Class JWTClientSecretAuthenticator

java.lang.Object
org.keycloak.authentication.authenticators.client.AbstractClientAuthenticator
org.keycloak.authentication.authenticators.client.JWTClientSecretAuthenticator
All Implemented Interfaces:
ClientAuthenticator, ClientAuthenticatorFactory, ConfigurableAuthenticatorFactory, ConfiguredProvider, Provider, ProviderFactory<ClientAuthenticator>

public class JWTClientSecretAuthenticator extends AbstractClientAuthenticator
Client authentication based on JWT signed by client secret instead of private key . See specs for more details.
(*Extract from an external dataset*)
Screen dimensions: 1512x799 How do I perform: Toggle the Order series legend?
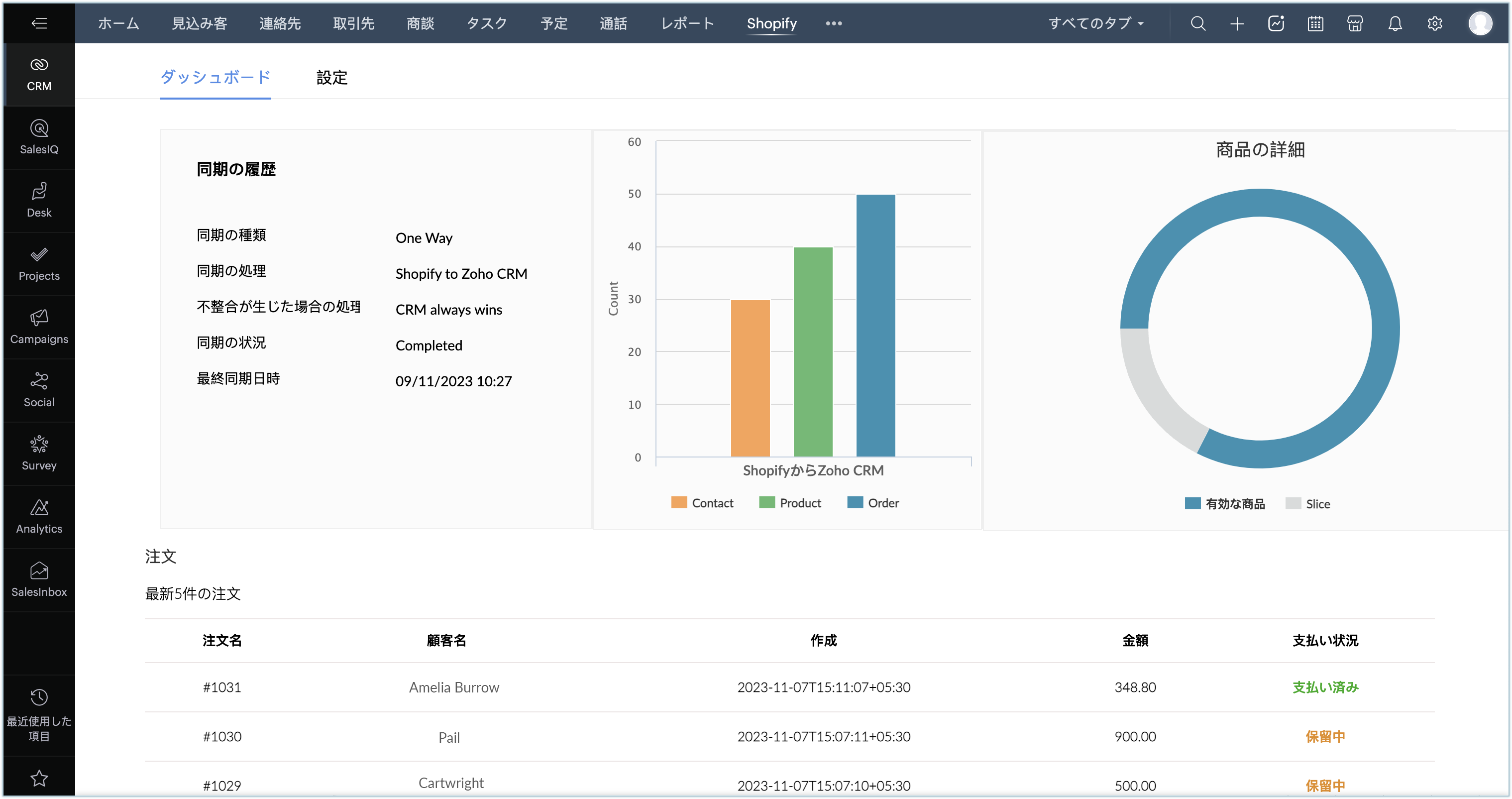(883, 503)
This is server side, which verifies JWT from client_assertion parameter, where the assertion was created on adapter side by org.keycloak.adapters.authentication.JWTClientSecretCredentialsProvider

TODO: Try to create abstract superclass to be shared with JWTClientAuthenticator. Most of the code can be reused

  • Field Details

  • Constructor Details

    • JWTClientSecretAuthenticator

      public JWTClientSecretAuthenticator()
  • Method Details

    • authenticateClient

      public void authenticateClient(ClientAuthenticationFlowContext context)
      Description copied from interface: ClientAuthenticator
      Initial call for the authenticator. This method should check the current HTTP request to determine if the request satisfies the ClientAuthenticator's requirements. If it doesn't, it should send back a challenge response by calling the ClientAuthenticationFlowContext.challenge(Response).
    • isConfigurable

      public boolean isConfigurable()
      Description copied from interface: ClientAuthenticatorFactory
      Is this authenticator configurable globally?
      Returns:
    • getConfigPropertiesPerClient

      public List<ProviderConfigProperty> getConfigPropertiesPerClient()
      Description copied from interface: ClientAuthenticatorFactory
      List of config properties for this client implementation. Those will be shown in admin console in clients credentials tab and can be configured per client. Applicable only if "isConfigurablePerClient" is true
      Returns:
    • getAdapterConfiguration

      public Map<String,Object> getAdapterConfiguration(ClientModel client)
      Description copied from interface: ClientAuthenticatorFactory
      Get configuration, which needs to be used for adapter ( keycloak.json ) of particular client. Some implementations may return just template and user needs to edit the values according to his environment (For example fill the location of keystore file)
      Returns:
    • getProtocolAuthenticatorMethods

      public Set<String> getProtocolAuthenticatorMethods(String loginProtocol)
      Description copied from interface: ClientAuthenticatorFactory
      Get authentication methods for the specified protocol
      Parameters:
      loginProtocol - corresponds to ProviderFactory.getId()
      Returns:
      name of supported client authenticator methods in the protocol specific "language"
    • supportsSecret

      public boolean supportsSecret()
      Description copied from interface: ClientAuthenticatorFactory
      Is this authenticator supports client secret?
      Returns:
      if it supports secret
    • getId

      public String getId()
    • getDisplayType

      public String getDisplayType()
      Description copied from interface: ConfigurableAuthenticatorFactory
      Friendly name for the authenticator
      Returns:
    • getRequirementChoices

      public AuthenticationExecutionModel.Requirement[] getRequirementChoices()
      Description copied from interface: ConfigurableAuthenticatorFactory
      What requirement settings are allowed.
      Returns:
    • getHelpText

      public String getHelpText()
    • getConfigProperties

      public List<ProviderConfigProperty> getConfigProperties()